Aramark Holdings (ARMK)

Payables turnover

Sep 30, 2023 Sep 30, 2022 Sep 30, 2021 Sep 30, 2020 Sep 30, 2019
Cost of revenue US$ in thousands 18,178,700 15,307,300 11,563,300 12,732,600 15,336,200
Payables US$ in thousands 1,271,860 1,322,940 919,090 663,455 999,517
Payables turnover 14.29 11.57 12.58 19.19 15.34

September 30, 2023 calculation

Payables turnover = Cost of revenue ÷ Payables
= $18,178,700K ÷ $1,271,860K
= 14.29

The payables turnover ratio measures how efficiently a company is managing its accounts payable by comparing the cost of goods sold to the average accounts payable balance. A higher payables turnover ratio typically indicates that a company is paying its suppliers more quickly.

Analyzing the payables turnover ratio of Aramark Holdings over the past five years, we can see fluctuations in the efficiency of their payables management. In 2023, the payables turnover ratio increased to 14.29 from 11.57 in the previous year, indicating that the company paid its suppliers more frequently during this period.
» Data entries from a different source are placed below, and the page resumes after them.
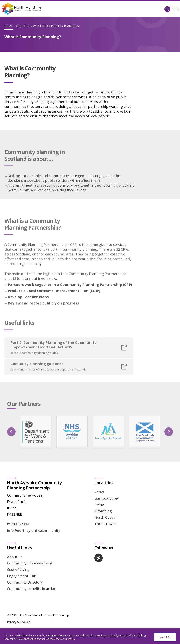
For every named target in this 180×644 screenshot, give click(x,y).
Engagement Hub (22, 576)
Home (8, 26)
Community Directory (25, 582)
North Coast (104, 517)
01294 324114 (18, 524)
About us (15, 557)
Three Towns (105, 524)
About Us (23, 26)
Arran (99, 492)
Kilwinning (103, 511)
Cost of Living (18, 570)
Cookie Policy (67, 639)
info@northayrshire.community (33, 530)
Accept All (165, 637)
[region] (90, 636)
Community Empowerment (30, 563)
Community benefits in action (32, 588)
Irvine (99, 504)
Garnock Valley (107, 498)
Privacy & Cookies (18, 622)
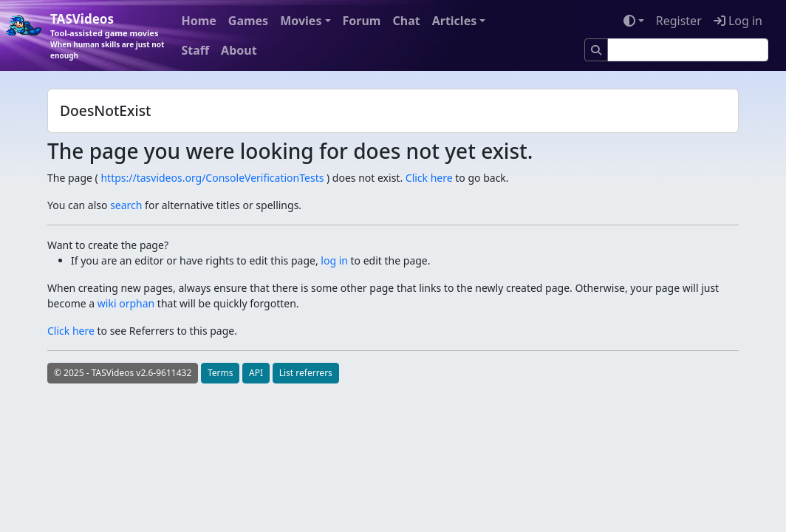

Comparing it to the ratio of 12.58 in 2021, the increase in 2023 suggests an improvement in managing accounts payable turnover. However, the payables turnover ratio in 2020 was significantly higher at 19.19, signifying that the company was settling its obligations to suppliers at a faster pace that year.

Overall, despite some variability, Aramark Holdings has generally maintained a moderate to high level of efficiency in managing its payables turnover in recent years. It is crucial for investors and stakeholders to monitor this ratio to assess the company's liquidity, vendor relationships, and operational efficiency.